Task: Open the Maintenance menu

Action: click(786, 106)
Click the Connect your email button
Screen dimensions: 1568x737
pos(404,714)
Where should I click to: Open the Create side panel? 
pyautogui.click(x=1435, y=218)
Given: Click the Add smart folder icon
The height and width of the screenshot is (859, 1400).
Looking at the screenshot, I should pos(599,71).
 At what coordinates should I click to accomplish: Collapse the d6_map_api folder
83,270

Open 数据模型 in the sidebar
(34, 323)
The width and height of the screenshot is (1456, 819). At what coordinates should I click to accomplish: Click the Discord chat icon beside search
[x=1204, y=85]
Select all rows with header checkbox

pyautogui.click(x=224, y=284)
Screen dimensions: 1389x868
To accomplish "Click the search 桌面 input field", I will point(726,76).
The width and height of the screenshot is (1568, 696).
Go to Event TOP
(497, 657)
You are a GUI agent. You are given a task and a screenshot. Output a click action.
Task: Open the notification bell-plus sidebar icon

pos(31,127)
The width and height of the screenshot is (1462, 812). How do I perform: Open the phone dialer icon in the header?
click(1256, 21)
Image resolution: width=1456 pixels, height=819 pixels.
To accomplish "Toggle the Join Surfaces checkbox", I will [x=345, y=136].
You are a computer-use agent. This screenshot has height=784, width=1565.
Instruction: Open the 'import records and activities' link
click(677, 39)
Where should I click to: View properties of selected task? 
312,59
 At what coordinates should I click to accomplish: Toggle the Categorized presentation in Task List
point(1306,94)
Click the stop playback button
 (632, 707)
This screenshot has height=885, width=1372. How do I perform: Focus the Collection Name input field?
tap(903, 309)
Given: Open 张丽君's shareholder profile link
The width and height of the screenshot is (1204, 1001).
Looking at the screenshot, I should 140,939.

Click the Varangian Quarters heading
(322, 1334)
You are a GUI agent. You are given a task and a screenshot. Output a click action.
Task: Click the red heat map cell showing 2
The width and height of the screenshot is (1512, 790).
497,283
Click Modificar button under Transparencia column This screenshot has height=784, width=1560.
————
Report back every line of the entries in which "will" occurs.

*REPLY TO THE TASK:*
To accomplish "Click the search 桌面 input field", I will point(726,76).
To accomplish "Toggle the Join Surfaces checkbox", I will [x=345, y=136].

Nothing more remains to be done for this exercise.